For historical reasons, Chinese, Japanese and Korean word processors allow certain characters (including the Roman alphabet and Arabic numerals) to be entered using wide variants called fullwidth (zenkaku; 全角) characters instead of — or rather, in addition to — the ordinary halfwidth (hankaku; 半角) characters used by everyone else.

When preparing Japanese text for translation in CAT tools like OmegaT, it often helps to convert zenkaku characters to their hankaku equivalents. The Japanese version of Microsoft Word has a built-in feature that will do this, but it’s a little bit annoying because it also converts katakana characters. All I really want to do is convert the non-Japanese characters.

Here’s a Perl script I’ve been using to do this inside TextWrangler:

#!/usr/bin/perl -w

# File: ZtoH.pl
# Author: Phil Ronan, japanesetranslator.co.uk

# Convert zenkaku to hankaku

# Prepare Japanese UTF-8 plain-text files for translation by
# converting full-width (zenkaku) characters to their half-width
# (hankaku) counterparts. Katakana characters are not converted.

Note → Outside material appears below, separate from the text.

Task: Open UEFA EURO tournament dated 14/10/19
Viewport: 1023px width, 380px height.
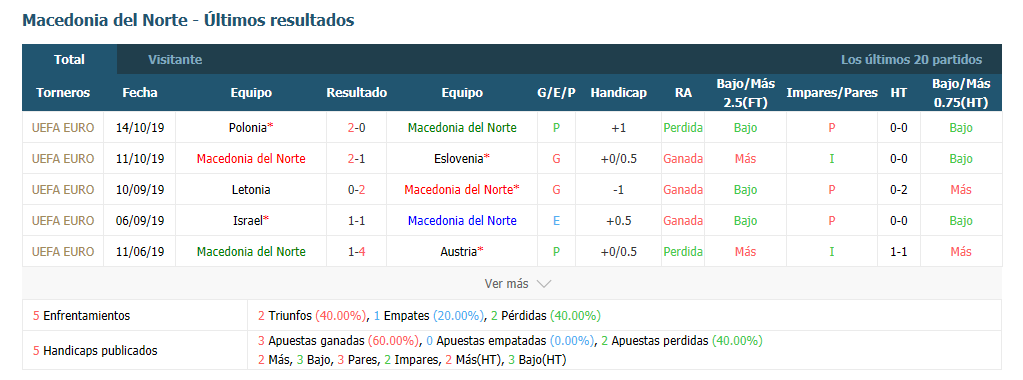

# This script was written for use as a TextWrangler plugin, but
# can also be used as a command line tool -- simply pipe in the
# text you want to convert, and the results will be delivered
# to stdout.

use utf8;
use Encode;
binmode STDOUT, ":utf8";

my $s;

while (<>) {
  $s = decode_utf8($_);
  $s =~ tr/ !"#$%&'()*+,-.// !"#$%&'()*+,-.\//;
  $s =~ tr/0-9:;<=>?@A-Z[\]^/0-9:;<=>?@A-Z[\\]^/;
  $s =~ tr/_`a-z{|}〜¢£¬ ̄¦¥₩/_`a-z{|}\~¢£¬¯¦¥₩/;
  print $s;

(You can download the script here, but you’ll need to rename it to ZtoH.pl before running it. Make sure you save the script using UTF-8 encoding.)

If you’re using TextWrangler, simply place this file inside your Unix Filters directory (~/Library/Application Support/TextWrangler/Unix Support/Unix Filters). You should then see this script listed under Unix Filters in the !# menu. Update: In more recent version of TextWrangler, the text filters have been moved to Text » Apply Text Filter.

If you don’t have TextWrangler or you’re running some other system, then you can still use this script as long as you have Perl installed. Just pipe your UTF-8 encoded text through it, and the results will appear on stdout.